══ SOURCE RECORDS
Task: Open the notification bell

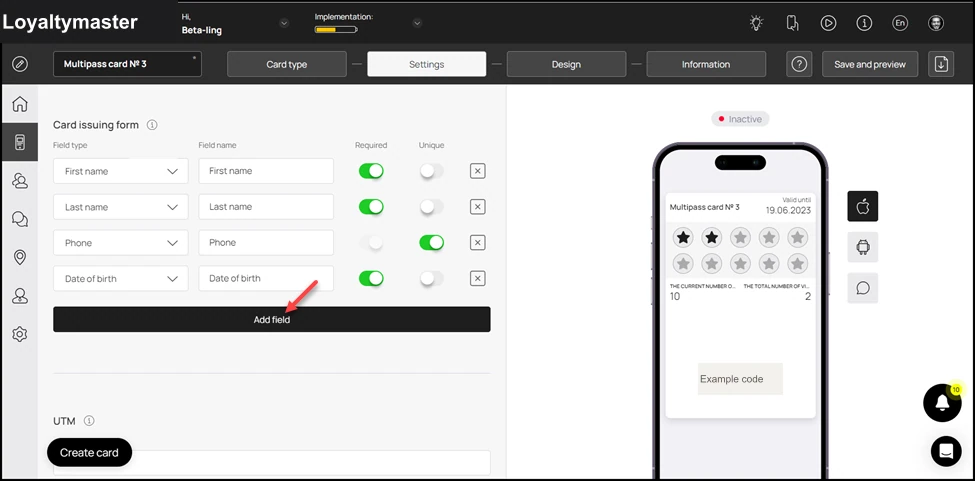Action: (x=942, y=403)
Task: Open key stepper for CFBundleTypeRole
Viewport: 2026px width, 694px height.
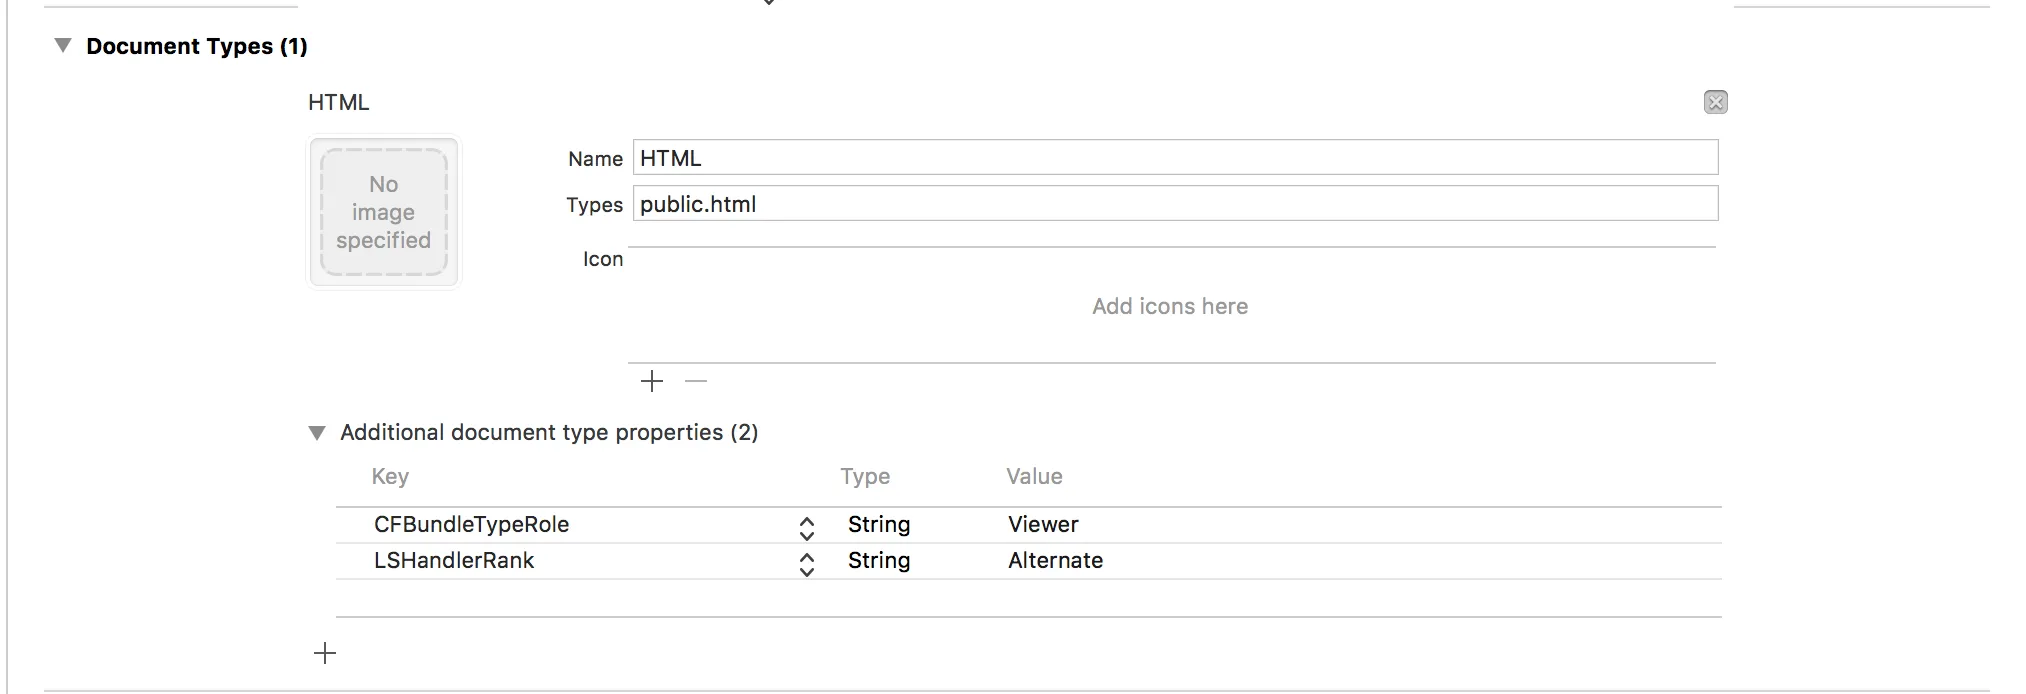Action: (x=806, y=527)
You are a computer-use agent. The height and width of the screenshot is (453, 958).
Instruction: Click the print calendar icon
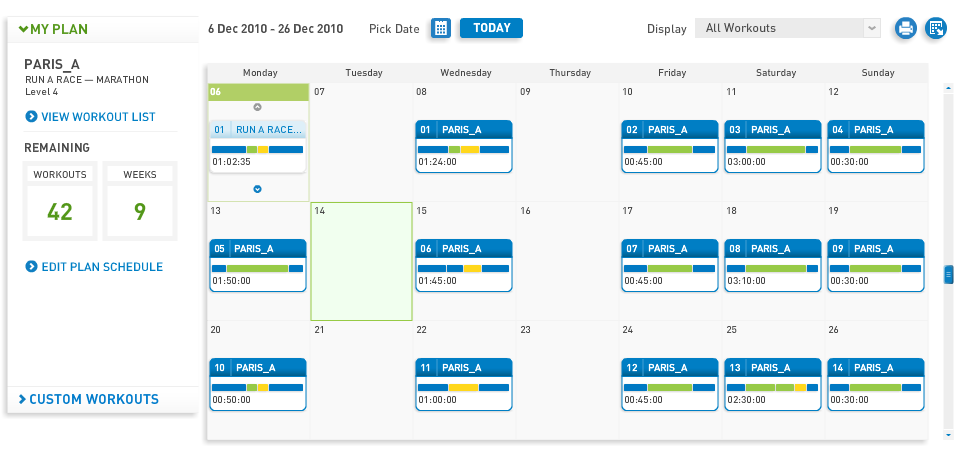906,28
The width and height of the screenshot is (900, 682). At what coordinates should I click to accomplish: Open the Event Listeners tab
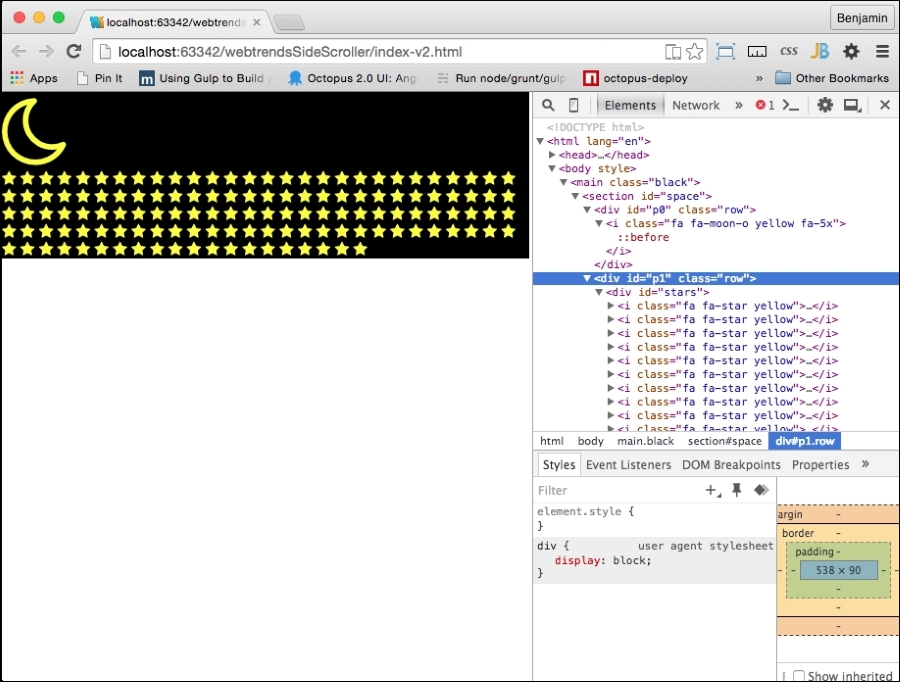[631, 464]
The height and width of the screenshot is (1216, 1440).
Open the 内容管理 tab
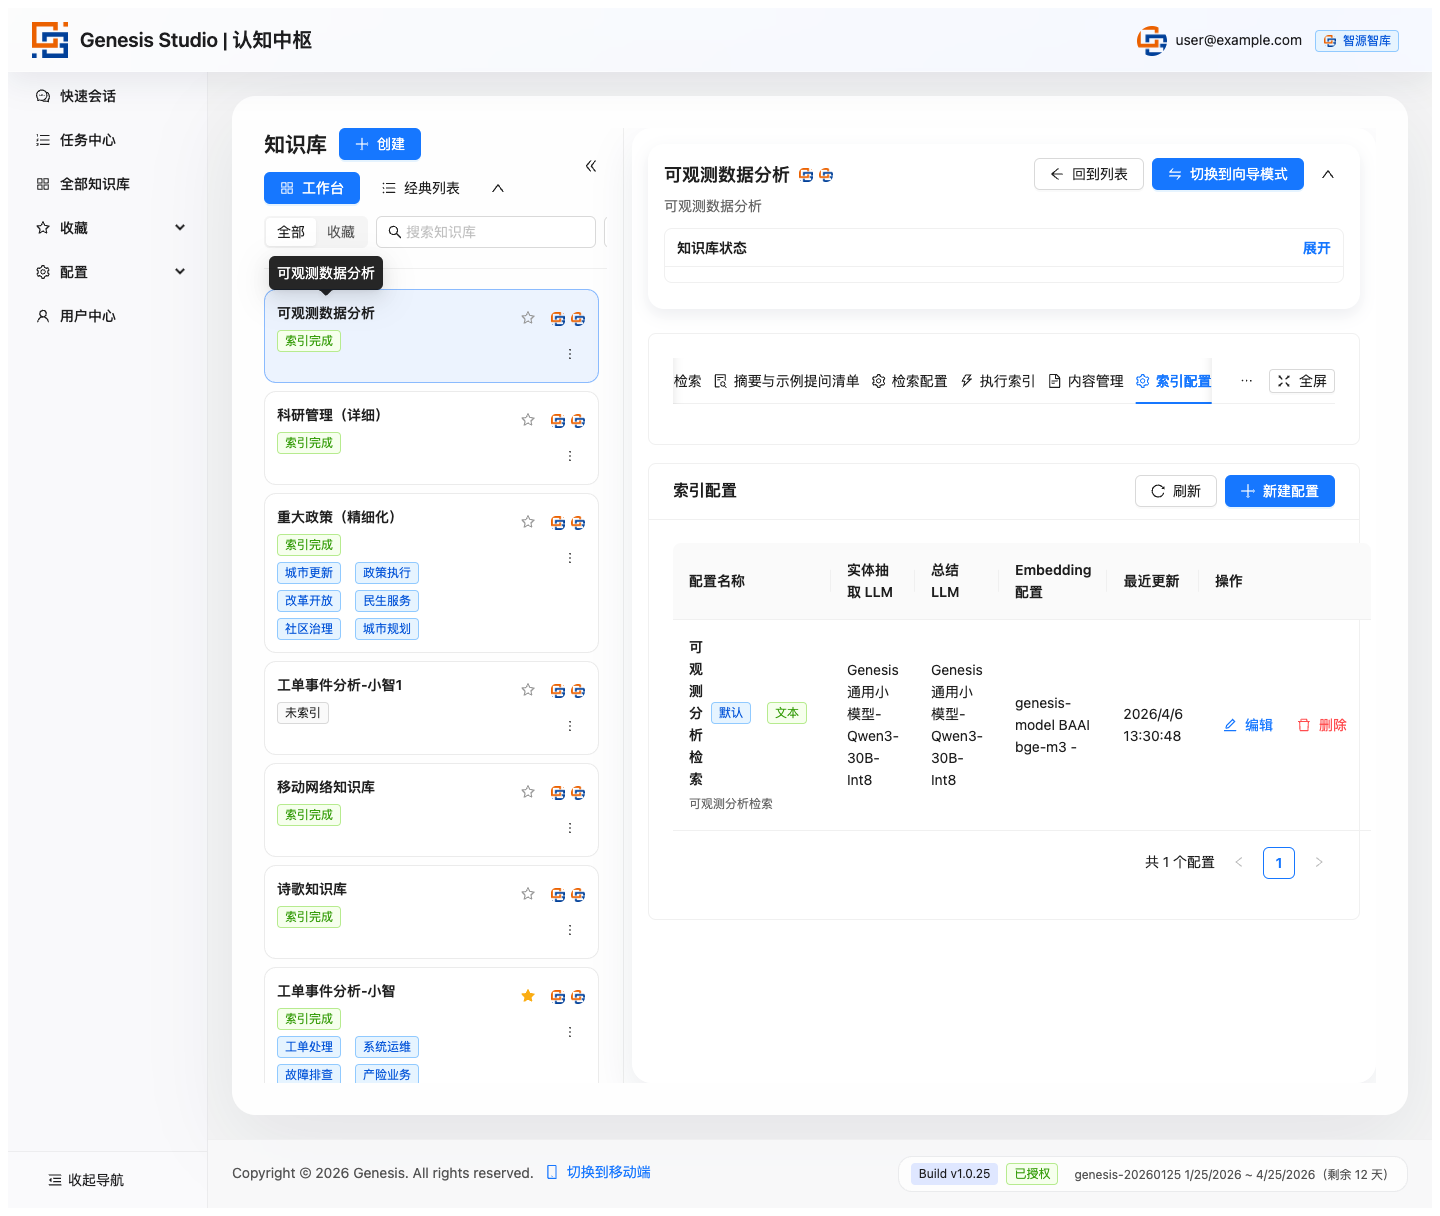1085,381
════
# WHAT TO WORK ON:
The reply has to reproduce every line above verbatim and contain no pictures.

# WRITTEN ANSWER:
Task: Open the notification bell

Action: (x=942, y=403)
Task: Open key stepper for CFBundleTypeRole
Viewport: 2026px width, 694px height.
Action: (x=806, y=527)
You are a computer-use agent. The height and width of the screenshot is (453, 958).
Instruction: Click the print calendar icon
906,28
The width and height of the screenshot is (900, 682). At what coordinates should I click to accomplish: Open the Event Listeners tab
[631, 464]
The height and width of the screenshot is (1216, 1440).
Open the 内容管理 tab
1085,381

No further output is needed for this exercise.